> **REQUIREMENT**:
Look through the records below for the line with "Remove ASUS GEFORCE RTX 4080 row via X". Return that line and each one after it up to and including the line with "Given: Toggle the thumbnail bar view icon", exactly.

> **LISTED ENTRIES**:
══════
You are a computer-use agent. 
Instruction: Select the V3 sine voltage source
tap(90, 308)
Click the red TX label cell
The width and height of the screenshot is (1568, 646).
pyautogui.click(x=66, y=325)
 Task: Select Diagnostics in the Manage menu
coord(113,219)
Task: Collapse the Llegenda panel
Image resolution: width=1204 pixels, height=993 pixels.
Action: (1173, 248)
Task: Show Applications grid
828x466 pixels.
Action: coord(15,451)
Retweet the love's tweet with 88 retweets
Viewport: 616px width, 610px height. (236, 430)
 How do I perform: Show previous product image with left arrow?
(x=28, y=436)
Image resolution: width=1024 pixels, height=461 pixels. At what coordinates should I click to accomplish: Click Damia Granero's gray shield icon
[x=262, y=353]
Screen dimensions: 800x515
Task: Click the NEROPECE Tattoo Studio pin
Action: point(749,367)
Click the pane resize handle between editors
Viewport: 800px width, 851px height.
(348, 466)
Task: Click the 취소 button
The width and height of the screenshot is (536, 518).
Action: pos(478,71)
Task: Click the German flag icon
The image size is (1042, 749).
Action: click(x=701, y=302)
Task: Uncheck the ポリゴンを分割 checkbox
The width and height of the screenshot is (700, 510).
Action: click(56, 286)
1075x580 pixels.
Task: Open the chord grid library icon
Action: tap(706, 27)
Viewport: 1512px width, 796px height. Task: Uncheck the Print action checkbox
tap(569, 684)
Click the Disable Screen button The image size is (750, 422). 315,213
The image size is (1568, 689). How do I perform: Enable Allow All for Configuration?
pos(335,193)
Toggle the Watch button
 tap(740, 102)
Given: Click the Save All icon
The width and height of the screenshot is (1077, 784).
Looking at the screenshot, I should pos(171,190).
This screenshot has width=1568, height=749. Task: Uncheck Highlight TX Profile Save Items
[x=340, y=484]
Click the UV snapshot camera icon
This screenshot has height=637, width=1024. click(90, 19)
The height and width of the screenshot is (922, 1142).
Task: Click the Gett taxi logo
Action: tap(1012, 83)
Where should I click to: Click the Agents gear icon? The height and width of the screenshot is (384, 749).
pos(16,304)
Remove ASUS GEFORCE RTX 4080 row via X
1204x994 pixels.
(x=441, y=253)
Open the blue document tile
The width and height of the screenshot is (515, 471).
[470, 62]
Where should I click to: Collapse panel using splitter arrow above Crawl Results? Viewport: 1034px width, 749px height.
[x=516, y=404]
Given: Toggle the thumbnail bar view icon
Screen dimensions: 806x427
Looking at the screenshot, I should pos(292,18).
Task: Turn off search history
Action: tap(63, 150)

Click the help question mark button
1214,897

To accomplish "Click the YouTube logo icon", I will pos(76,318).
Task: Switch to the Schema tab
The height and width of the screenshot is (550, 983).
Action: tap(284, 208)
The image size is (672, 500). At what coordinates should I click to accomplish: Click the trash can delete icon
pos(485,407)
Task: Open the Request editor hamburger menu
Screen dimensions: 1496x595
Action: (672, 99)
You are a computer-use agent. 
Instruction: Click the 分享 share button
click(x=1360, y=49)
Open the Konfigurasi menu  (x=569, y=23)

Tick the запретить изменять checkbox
══════
> **EXPECTED ANSWER**:
Remove ASUS GEFORCE RTX 4080 row via X
1204x994 pixels.
(x=441, y=253)
Open the blue document tile
The width and height of the screenshot is (515, 471).
[470, 62]
Where should I click to: Collapse panel using splitter arrow above Crawl Results? Viewport: 1034px width, 749px height.
[x=516, y=404]
Given: Toggle the thumbnail bar view icon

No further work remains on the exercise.